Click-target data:
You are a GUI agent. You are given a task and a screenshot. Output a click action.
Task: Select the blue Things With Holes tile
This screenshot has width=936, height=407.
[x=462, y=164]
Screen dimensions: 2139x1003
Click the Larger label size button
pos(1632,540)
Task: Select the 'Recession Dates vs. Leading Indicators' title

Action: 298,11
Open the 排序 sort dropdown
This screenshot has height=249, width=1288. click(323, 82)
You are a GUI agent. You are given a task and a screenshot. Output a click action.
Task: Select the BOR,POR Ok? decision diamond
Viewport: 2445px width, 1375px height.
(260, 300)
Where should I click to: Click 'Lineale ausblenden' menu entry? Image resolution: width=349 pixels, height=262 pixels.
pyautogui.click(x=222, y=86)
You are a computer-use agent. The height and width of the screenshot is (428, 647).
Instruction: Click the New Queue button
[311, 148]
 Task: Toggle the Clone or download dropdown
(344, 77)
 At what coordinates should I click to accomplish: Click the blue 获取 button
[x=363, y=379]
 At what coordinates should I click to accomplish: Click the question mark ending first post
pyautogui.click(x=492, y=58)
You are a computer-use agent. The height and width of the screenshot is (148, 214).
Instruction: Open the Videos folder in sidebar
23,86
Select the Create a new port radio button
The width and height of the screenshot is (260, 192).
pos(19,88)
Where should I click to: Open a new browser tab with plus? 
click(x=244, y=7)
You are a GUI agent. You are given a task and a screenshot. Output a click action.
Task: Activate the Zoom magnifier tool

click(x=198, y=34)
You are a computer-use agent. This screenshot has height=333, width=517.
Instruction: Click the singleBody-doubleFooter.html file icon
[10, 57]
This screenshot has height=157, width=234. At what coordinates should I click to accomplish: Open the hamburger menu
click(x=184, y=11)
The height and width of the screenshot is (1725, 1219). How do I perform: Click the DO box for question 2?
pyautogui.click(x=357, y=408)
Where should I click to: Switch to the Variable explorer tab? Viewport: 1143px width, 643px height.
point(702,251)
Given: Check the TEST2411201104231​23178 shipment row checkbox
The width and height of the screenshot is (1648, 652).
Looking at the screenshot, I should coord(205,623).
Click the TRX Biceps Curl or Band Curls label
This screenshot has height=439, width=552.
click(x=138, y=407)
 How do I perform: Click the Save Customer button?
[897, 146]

### WHAT THE TASK REQUIRES
Render every line of the data above as a JSON array of strings, one string per line, omitting any blank lines.

### WRITTEN RESPONSE
[
  "You are a GUI agent. You are given a task and a screenshot. Output a click action.",
  "Task: Select the blue Things With Holes tile",
  "This screenshot has width=936, height=407.",
  "[x=462, y=164]",
  "Screen dimensions: 2139x1003",
  "Click the Larger label size button",
  "pos(1632,540)",
  "Task: Select the 'Recession Dates vs. Leading Indicators' title",
  "Action: 298,11",
  "Open the 排序 sort dropdown",
  "This screenshot has height=249, width=1288. click(323, 82)",
  "You are a GUI agent. You are given a task and a screenshot. Output a click action.",
  "Task: Select the BOR,POR Ok? decision diamond",
  "Viewport: 2445px width, 1375px height.",
  "(260, 300)",
  "Where should I click to: Click 'Lineale ausblenden' menu entry? Image resolution: width=349 pixels, height=262 pixels.",
  "pyautogui.click(x=222, y=86)",
  "You are a computer-use agent. The height and width of the screenshot is (428, 647).",
  "Instruction: Click the New Queue button",
  "[311, 148]",
  " Task: Toggle the Clone or download dropdown",
  "(344, 77)",
  " At what coordinates should I click to accomplish: Click the blue 获取 button",
  "[x=363, y=379]",
  " At what coordinates should I click to accomplish: Click the question mark ending first post",
  "pyautogui.click(x=492, y=58)",
  "You are a computer-use agent. The height and width of the screenshot is (148, 214).",
  "Instruction: Open the Videos folder in sidebar",
  "23,86",
  "Select the Create a new port radio button",
  "The width and height of the screenshot is (260, 192).",
  "pos(19,88)",
  "Where should I click to: Open a new browser tab with plus? ",
  "click(x=244, y=7)",
  "You are a GUI agent. You are given a task and a screenshot. Output a click action.",
  "Task: Activate the Zoom magnifier tool",
  "click(x=198, y=34)",
  "You are a computer-use agent. This screenshot has height=333, width=517.",
  "Instruction: Click the singleBody-doubleFooter.html file icon",
  "[10, 57]",
  "This screenshot has height=157, width=234. At what coordinates should I click to accomplish: Open the hamburger menu",
  "click(x=184, y=11)",
  "The height and width of the screenshot is (1725, 1219). How do I perform: Click the DO box for question 2?",
  "pyautogui.click(x=357, y=408)",
  "Where should I click to: Switch to the Variable explorer tab? Viewport: 1143px width, 643px height.",
  "point(702,251)",
  "Given: Check the TEST2411201104231​23178 shipment row checkbox",
  "The width and height of the screenshot is (1648, 652).",
  "Looking at the screenshot, I should coord(205,623).",
  "Click the TRX Biceps Curl or Band Curls label",
  "This screenshot has height=439, width=552.",
  "click(x=138, y=407)",
  " How do I perform: Click the Save Customer button?",
  "[897, 146]"
]